I can't seem to understand the order in which the multiple execution units on a GPU will process the different fragments, and how a two-pass filter can solve that issue. As an example, if I have some values like this :
2 1 5
0 3 2
4 4 7
The two pass should give (first columns then rows):
2 1 5 2 3 8
2 4 7 -> 2 6 13
6 8 14 6 14 28
How can I be sure that, as an example, the value [0;2] will be computed as 6 (2 + 4) and not 4 (0 + 4, if the 0 hasn't been computed yet) ?
Also, as I understand that fragments are not pixels (If I'm not mistaken), would the values I store back in one of my texture in the first pass be the same in another pass if I use the exact same coordinates passed from the vertex shader, or will they be interpolated in some way ?
Tommy and Bartvbl address your questions about a summed-area table, but your core problem of an adaptive threshold may not need that.
As part of my open source GPUImage framework, I've done some experimentation with optimizing blurs over large radii using OpenGL ES. Generally, increasing blur radii leads to a significant increase in texture sampling and calculations per pixel, with an accompanying slowdown.
However, I found that for most blur operations you can apply a surprisingly effective optimization to cap the number of blur samples. If you downsample the image before blurring, blur at a smaller pixel radius (radius / downsampling factor), and then linearly upsample, you can arrive at a blurred image that is the equivalent of one blurred at a much larger pixel radius. In my tests, these downsampled, blurred, and then upsampled images look almost identical to the ones blurred based on the original image resolution. In fact, precision limits can lead to larger-radii blurs done at a native resolution breaking down in image quality past a certain size, where the downsampled ones maintain the proper image quality.

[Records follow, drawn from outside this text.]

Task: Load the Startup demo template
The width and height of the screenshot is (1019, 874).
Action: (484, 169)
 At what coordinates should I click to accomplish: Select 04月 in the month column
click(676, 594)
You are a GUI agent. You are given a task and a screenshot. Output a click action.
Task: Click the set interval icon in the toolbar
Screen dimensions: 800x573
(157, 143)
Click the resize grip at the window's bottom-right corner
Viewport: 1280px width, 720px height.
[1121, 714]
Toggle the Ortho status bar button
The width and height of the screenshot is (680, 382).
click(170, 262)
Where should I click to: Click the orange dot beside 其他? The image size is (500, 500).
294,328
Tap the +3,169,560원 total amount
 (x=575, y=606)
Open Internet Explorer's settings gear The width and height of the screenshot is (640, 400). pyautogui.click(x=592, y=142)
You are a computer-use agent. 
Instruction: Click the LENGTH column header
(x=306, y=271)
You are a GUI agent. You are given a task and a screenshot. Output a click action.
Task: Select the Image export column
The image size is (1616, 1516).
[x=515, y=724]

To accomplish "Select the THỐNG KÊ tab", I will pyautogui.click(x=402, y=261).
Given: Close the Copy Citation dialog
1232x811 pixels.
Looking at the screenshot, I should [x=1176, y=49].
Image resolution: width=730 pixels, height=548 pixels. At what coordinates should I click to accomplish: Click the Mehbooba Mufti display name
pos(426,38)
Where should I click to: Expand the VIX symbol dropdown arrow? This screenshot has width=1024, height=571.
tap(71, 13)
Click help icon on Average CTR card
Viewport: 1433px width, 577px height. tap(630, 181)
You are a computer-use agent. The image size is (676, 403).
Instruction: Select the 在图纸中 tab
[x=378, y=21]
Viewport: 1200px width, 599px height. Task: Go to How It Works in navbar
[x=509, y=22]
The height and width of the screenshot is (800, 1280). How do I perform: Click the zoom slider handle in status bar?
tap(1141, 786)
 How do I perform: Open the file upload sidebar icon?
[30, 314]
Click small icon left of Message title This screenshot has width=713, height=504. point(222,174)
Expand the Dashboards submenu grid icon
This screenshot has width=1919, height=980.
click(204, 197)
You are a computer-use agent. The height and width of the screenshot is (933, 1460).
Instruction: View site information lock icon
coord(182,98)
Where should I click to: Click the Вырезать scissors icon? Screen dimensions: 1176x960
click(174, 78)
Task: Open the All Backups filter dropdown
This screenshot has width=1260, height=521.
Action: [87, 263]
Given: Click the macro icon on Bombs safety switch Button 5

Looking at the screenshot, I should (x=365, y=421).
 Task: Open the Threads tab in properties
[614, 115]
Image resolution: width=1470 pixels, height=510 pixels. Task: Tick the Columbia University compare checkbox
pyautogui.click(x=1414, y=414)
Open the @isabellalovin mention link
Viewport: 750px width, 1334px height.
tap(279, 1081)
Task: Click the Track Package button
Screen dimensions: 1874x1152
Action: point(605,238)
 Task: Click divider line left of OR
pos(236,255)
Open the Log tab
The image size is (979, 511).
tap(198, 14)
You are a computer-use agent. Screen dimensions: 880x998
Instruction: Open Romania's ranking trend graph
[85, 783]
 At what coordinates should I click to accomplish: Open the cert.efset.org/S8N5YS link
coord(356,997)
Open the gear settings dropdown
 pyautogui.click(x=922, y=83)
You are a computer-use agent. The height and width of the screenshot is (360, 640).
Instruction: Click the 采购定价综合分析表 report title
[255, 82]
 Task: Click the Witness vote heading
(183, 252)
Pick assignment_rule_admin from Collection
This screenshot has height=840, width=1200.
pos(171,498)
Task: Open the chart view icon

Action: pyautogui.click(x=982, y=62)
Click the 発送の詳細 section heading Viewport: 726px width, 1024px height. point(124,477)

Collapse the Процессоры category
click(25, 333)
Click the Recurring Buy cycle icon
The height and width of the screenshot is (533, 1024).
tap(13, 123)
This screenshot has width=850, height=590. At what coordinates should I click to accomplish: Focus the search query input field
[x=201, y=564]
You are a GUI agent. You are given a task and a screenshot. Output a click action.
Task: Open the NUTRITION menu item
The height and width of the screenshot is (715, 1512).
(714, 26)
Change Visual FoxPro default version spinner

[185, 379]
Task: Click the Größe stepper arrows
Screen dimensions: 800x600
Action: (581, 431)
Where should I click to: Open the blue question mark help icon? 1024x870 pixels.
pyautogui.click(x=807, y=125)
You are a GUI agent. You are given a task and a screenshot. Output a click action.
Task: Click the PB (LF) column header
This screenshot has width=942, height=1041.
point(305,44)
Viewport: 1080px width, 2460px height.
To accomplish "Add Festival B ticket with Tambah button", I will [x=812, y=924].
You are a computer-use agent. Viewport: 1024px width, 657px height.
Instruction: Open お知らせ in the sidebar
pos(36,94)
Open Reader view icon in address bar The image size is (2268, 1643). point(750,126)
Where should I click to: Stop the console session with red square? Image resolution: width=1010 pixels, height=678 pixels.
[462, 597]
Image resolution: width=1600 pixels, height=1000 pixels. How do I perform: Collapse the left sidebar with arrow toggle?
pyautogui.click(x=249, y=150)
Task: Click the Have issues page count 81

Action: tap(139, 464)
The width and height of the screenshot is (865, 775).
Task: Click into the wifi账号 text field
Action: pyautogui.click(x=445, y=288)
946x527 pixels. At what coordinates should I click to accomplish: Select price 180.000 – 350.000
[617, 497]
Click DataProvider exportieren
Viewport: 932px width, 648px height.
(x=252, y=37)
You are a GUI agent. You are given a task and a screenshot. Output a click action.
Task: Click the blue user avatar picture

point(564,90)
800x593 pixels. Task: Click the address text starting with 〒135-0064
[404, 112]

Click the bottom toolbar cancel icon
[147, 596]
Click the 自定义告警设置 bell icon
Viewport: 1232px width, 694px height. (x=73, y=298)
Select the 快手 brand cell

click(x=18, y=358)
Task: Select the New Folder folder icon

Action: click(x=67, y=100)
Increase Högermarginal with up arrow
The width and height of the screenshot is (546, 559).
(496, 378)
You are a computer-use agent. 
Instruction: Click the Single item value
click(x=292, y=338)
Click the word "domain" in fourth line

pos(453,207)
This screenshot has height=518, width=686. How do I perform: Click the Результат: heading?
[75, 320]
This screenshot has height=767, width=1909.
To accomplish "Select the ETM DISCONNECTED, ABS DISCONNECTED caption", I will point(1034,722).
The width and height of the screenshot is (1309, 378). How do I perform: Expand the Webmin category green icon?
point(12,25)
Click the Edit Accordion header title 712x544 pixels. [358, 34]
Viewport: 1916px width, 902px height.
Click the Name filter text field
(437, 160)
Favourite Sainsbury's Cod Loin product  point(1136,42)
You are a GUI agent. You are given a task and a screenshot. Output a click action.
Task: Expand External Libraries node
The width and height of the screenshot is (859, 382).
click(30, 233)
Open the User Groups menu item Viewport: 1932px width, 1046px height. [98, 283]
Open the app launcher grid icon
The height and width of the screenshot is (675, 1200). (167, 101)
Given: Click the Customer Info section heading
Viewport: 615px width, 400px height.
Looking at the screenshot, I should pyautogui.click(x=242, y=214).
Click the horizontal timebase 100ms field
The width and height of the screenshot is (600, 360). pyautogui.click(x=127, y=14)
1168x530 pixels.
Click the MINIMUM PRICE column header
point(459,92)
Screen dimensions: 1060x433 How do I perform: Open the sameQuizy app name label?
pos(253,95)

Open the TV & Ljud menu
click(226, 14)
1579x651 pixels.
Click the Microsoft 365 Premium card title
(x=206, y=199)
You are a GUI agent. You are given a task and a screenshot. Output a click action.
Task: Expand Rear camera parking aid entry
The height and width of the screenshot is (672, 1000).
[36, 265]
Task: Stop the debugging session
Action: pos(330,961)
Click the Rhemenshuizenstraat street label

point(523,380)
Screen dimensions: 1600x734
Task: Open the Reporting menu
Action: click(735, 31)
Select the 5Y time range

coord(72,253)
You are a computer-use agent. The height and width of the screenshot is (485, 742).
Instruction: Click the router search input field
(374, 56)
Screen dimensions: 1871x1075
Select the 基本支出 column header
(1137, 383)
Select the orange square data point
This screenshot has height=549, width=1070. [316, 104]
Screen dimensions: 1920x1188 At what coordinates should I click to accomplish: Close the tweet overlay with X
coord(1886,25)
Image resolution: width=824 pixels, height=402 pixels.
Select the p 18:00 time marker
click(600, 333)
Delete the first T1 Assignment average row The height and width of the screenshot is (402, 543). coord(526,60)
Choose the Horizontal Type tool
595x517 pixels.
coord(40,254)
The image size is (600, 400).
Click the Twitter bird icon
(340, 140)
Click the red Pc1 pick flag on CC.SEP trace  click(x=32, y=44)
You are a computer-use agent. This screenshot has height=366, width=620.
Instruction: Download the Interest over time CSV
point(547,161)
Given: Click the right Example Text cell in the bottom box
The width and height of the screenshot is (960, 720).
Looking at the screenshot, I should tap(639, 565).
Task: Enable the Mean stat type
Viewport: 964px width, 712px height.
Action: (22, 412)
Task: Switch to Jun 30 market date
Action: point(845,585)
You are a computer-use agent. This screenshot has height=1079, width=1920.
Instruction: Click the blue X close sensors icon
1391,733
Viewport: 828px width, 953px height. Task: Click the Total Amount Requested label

By adjusting the downsampling factor to keep the downsampled blur radius constant, you can achieve near constant-time blurring speeds in the face of increasing blur radii. For a adaptive threshold, the image quality should be good enough to use for your comparisons.
I use this approach in the Gaussian and box blurs within the latest version of the above-linked framework, so if you're running on Mac, iOS, or Linux, you can evaluate the results by trying out one of the sample applications. I have an adaptive threshold operation based on a box blur that uses this optimization, so you can see if the results there are what you want.
AS per the above, it's not going to be fantastic on a GPU. But assuming the cost of shunting data between the GPU and CPU is more troubling it may still be worth persevering.
The most obvious prima facie solution is to split horizontal/vertical as discussed. Use an additive blending mode, create a quad that draws the whole source image then e.g. for the horizontal step on a bitmap of width n issue a call that requests the quad be drawn n times, the 0th time at x = 0, the mth time at x = m. Then ping pong via an FBO, switching the target of buffer of the horizontal draw into the source texture for the vertical.
Memory accesses are probably O(n^2) (i.e. you'll probably cache quite well, but that's hardly a complete relief) so it's a fairly poor solution. You could improve it by divide and conquer by doing the same thing in bands — e.g. for the vertical step, independently sum individual rows of 8, after which the error in every row below the final is the failure to include whatever the sums are on that row. So perform a second pass to propagate those.
However an issue with accumulating in the frame buffer is clamping to avoid overflow — if you're expecting a value greater than 255 anywhere in the integral image then you're out of luck because the additive blending will clamp and GL_RG32I et al don't reach ES prior to 3.0.
The best solution I can think of to that, without using any vendor-specific extensions, is to split up the bits of your source image and combine channels after the fact. Supposing your source image were 4 bit and your image less than 256 pixels in both directions, you'd put one bit each in the R, G, B and A channels, perform the normal additive step, then run a quick recombine shader as value = A + (B*2) + (G*4) + (R*8). If your texture is larger or smaller in size or bit depth then scale up or down accordingly.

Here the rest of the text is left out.